The singer/guitarist/songwriter of Swervedriver does an acoustic version of a b-side song by his band. There's something lingering in the music here, almost like a yearning. Maybe it articulates the strange relationship between Sean and Mrs. Angrywall, how they have nothing in common and yet understand each other.

 

"Car Fiction" by Echobelly

I saw Echobelly open for Ian McCulloch and Will Sergeant's short-lived band Electrafixion. Echobelly warming up the room for the former members of Echo & The Bunnymen. Get it? Well, it was no joke, because singer Sonya Madan came out and lit up the whole venue. This song makes me think of Sean and Mrs. Angrywall going for a ride with mixed results.

 

"Jungle Symphony" by The Ananda Shankar Experience

Musical legend Ananda Shankar is joined here with Sam Zaman, aka State of Bengal. This rocking instrumental makes me think of Sean going back into the jungle of The System, and being manipulated to testify against Mr.
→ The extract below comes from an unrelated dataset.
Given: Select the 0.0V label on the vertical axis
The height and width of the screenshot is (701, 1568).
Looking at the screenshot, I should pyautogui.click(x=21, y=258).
Angrywall. In the confusion, he thinks he's doing the right thing, which means saving his own skin.

 

"Hybrid Moments" by The Misfits

Singer/songwriter Glenn Danzig's realm is in the bass end to complement Springsteen's trebley keyboards. Surely there are many hybrid moments in Motherfuckerland, and the denizens of the Jersey shore indeed try to hide their looks behind their scars.

 

"Fire on the Moon" by The Bellrays

I saw this band open for The Damned, and they blew me away. I've never seen anyone continuously play song after song without taking breaks between. "Are you ready? Are you ready?" Lisa Bellray kept taunting the audience. We were not. This song is about trying to do the impossible, and a final reckoning is in store for Sean, O'Keefe, and the Angrywalls.

 

"I'm on Probation" by Soul Glo

Soul Glo is currently one of the best hardcore punk bands in America, articulating the outrage and frustration of life in the U.S.A. The pandemic hasn't slowed their productivity at all. One thing Sean learns is that he's on probation for life. There's always a probationary period at any new job, in any new relationship. Nothing is assured.

 

"Um, Um, Um, Um, Um, Um, Um" by Major Lance

Major Lance's classic song is about the absurdity of life, and how we'll never fully understand the machinations behind what happens. It's also about finding a way to be all right with it. Major Lance is the father of up-and-coming Democrat Keisha Lance Bottoms, the current mayor of Atlanta. Maybe Sean should go to Atlanta. Maybe we all should.